Yes, it is normal. The bridge acts like a logical ethernet switch and by
default forwards ethernet packets based upon their destination MAC
address, not their embedded destination IP address.
> Are "aliased" addresses on br0 treated in other way that main address
> on br0 ?
No, aliases are treated the same way as "main" addresses by the Linux
kernel routing code. However other OSes may vary.
Your bridge is equivalent to the following situation :
bridging box
192.168.1.100/24
192.168.2.100/24
br0
|
+-----+-----+
gateway 192.168.1.x/24 ----+eth0 eth1+---- stations 192.168.1.y/24
+-----------+
bridge = logical switch
When a station needs to send a packet for 192.168.2.100 via the gateway,
it sends it to the destination MAC address of the gateway LAN interface.

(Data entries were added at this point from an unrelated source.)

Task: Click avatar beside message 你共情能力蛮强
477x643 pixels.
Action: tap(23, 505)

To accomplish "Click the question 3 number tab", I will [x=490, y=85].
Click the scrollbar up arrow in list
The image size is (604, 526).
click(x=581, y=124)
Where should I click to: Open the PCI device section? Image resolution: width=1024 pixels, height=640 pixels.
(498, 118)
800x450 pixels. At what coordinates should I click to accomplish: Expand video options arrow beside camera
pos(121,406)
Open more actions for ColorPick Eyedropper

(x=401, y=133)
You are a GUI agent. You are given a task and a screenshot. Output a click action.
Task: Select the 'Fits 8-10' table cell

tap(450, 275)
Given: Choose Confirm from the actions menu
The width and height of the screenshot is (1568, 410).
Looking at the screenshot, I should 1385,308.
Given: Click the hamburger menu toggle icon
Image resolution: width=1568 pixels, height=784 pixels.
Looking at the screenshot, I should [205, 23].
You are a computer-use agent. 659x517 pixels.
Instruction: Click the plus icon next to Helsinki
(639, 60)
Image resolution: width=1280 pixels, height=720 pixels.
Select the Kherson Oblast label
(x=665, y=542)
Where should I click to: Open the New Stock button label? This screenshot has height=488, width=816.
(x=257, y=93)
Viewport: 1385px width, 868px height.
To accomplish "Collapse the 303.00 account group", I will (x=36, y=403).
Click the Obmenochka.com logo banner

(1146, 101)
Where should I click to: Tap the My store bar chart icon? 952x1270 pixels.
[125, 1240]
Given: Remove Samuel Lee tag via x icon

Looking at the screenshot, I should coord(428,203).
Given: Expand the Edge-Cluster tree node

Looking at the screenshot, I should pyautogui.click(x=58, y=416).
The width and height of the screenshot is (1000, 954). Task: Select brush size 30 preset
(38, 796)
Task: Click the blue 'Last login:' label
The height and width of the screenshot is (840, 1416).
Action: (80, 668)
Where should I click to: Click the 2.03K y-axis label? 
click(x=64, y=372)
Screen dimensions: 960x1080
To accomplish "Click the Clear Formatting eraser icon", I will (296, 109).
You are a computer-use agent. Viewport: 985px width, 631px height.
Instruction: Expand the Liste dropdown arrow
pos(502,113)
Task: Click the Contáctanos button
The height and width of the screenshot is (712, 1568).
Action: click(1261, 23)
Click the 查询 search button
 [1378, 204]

So the bridge forwards the packet from eth1 to eth0. Only packets sent
to the bridge interface (br0) MAC address are forwarded to the bridging
box upper layer.
In order for the bridging box to receive packets for 192.168.2.100, you
may, either :
- add a direct route to this address (or its subnet range) on the
stations, telling them that it is on the local network ;
- create an ebtables rule matching this IP destination address in the
BROUTING chain of the 'broute' table with the target DROP in order to
force routing of the packet instead of bridging ;
- create an ebtables rule matching this IP destination address in the
PREROUTING chain of the 'nat' with the target 'dnat' in order to replace
the destination MAC address with the MAC address of br0.
Note that the solutions based on ebtables won't work if the gateway is
down because the ARP resolution for its MAC address will fail, so
packets to a foreign address won't even been sent by the station.